I feel that part of the employment discrepancy in STEM comes from the old saw “Women can’t do math” which we all know is untrue. However I would suggest that women who have trouble with math probably won’t wind up as engineers, programmers, or even scientists or nurses but perhaps elementary school teachers! Girls at a formative age are thus exposed to role models who perhaps unconsciously create an aura that math is hard while boys will ignore this effect. This could be avoided if we required all elementary school teachers to get an A in calculus but of course that won’t happen.
https://www.nytimes.com/2017/08/15/opinion/silicon-valley-women-hiring-diversity.html?ref=opinion
One thing that management needs to do and really has to do before someone starts making a legal issue of it is treat the two sexes the same regarding assignments and more important excuses to skip assignments.
virtually every company I worked for has had manditory overtime. Most of them though there was a magic set of words for a woman with kids. Only a woman with kids. A woman without kids and all men with kids or without were out of luck. “But I need to care for my kids.” This also got you out of trips out of town for jobs. This also got you out of having to go out of town for training. Every time a woman uses this set of word successfully when a man or a single woman can’t get out of equally valid requests she damages the status of all women and does so with the assistance of management.

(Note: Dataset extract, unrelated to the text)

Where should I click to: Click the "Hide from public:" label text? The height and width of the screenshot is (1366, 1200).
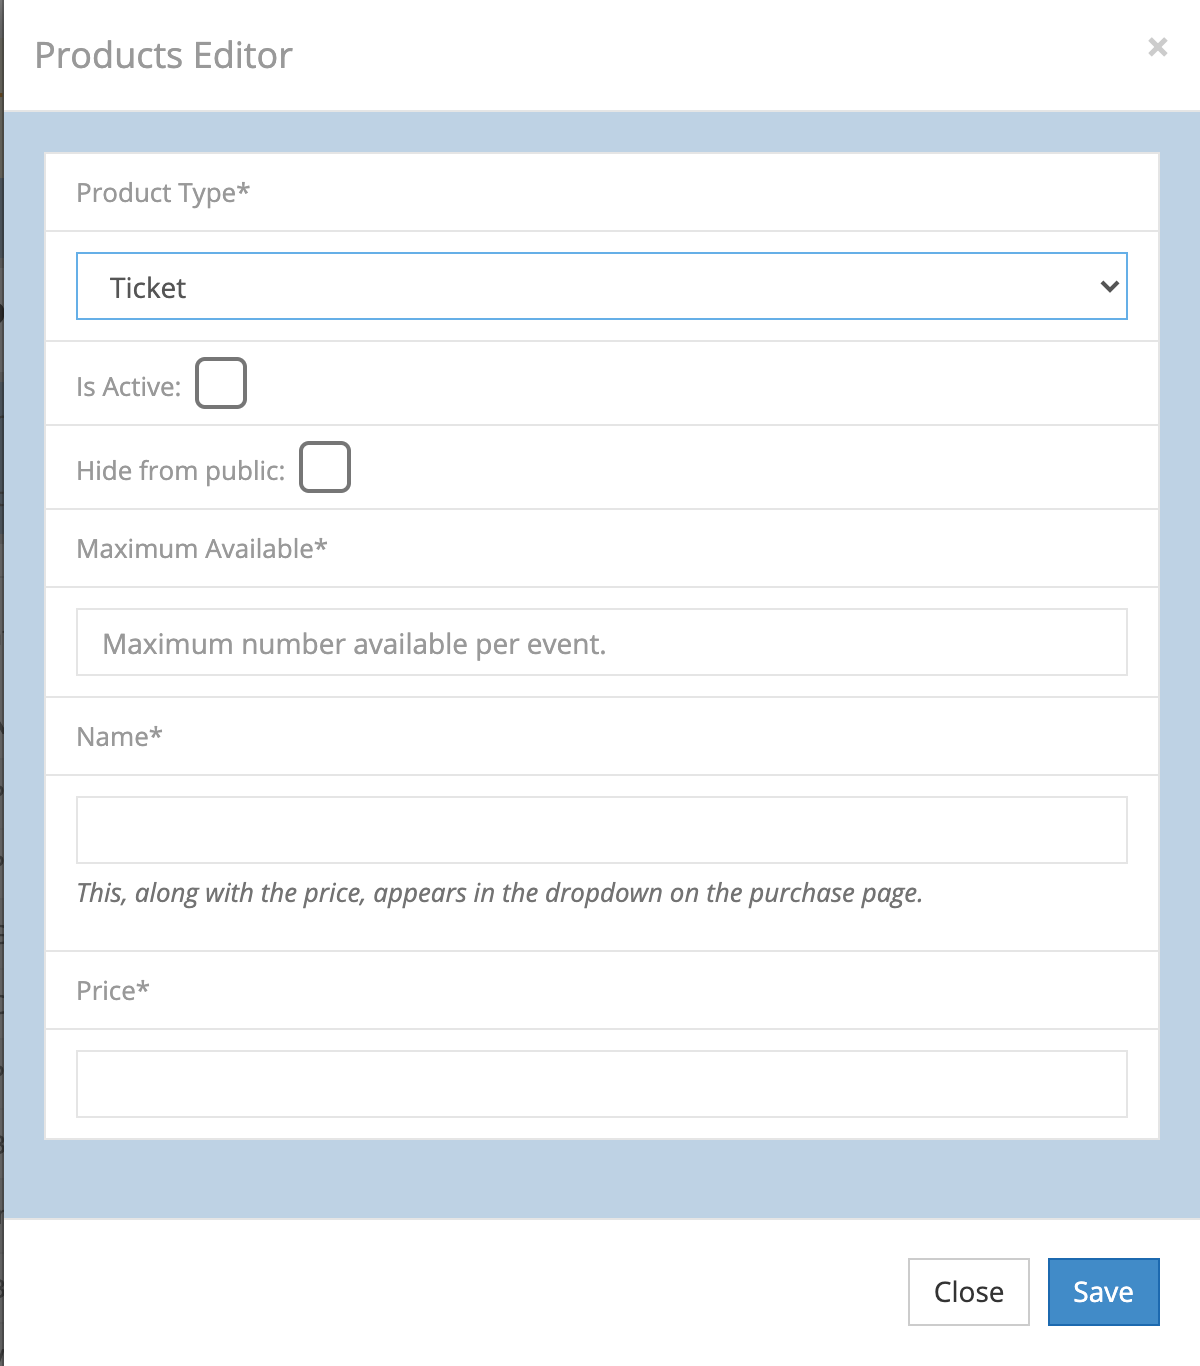click(181, 471)
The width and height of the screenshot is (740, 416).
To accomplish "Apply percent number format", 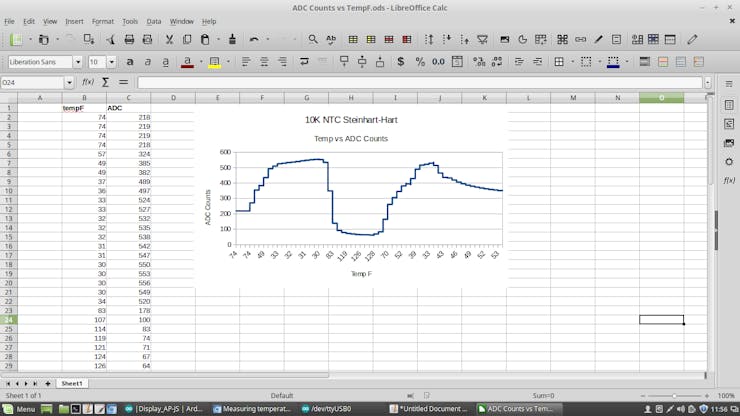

Then comes the claims of that this experience should not count. One place I worked I was hired two weeks after a woman. This was a place where a large amount of mandatory overtime was a part of the job. And frankly you got much more valuable experience a lot of time with these assignments. You were permitted to work on systems you never would normally. You got to do up stream tasks which normally the higher ranking staff handled. You got to lead teams on over time when your rank never let you during normal hours. “Hey Ray you guys look into this and get it back up by morning, everyone Ray knows the most about this system so he is in charge”. On the other hand this company was pretty liberal about training. But almost all of it was out of town. The woman hired just before me had kids and used that magic card A LOT. When time came for a promotion a couple years later I got the job she wanted and I didn’t (OK another seperate issue promoting people to jobs they don’t want). She had a fit and then sued. She claimed since she was hired before me that she should have gotten the job. Her lawyer tried to argue that it was discrimination to include any over time experience or any out of town training because she was as a mother not available for these. Think of the harm this law suit and a couple more like it I was not involved in do to the status of women.
I’m glad you shared your experience, but after reading it a few times I am lead to ask,
– Did you respect this woman at all? As professional? As a person? And, if so, after reading your description of her, why did you respect her in any respect, if that was the case?
And, suppose you were in her situation.
– What would you have done differently, if you had her life responsibilities, in that employment situation?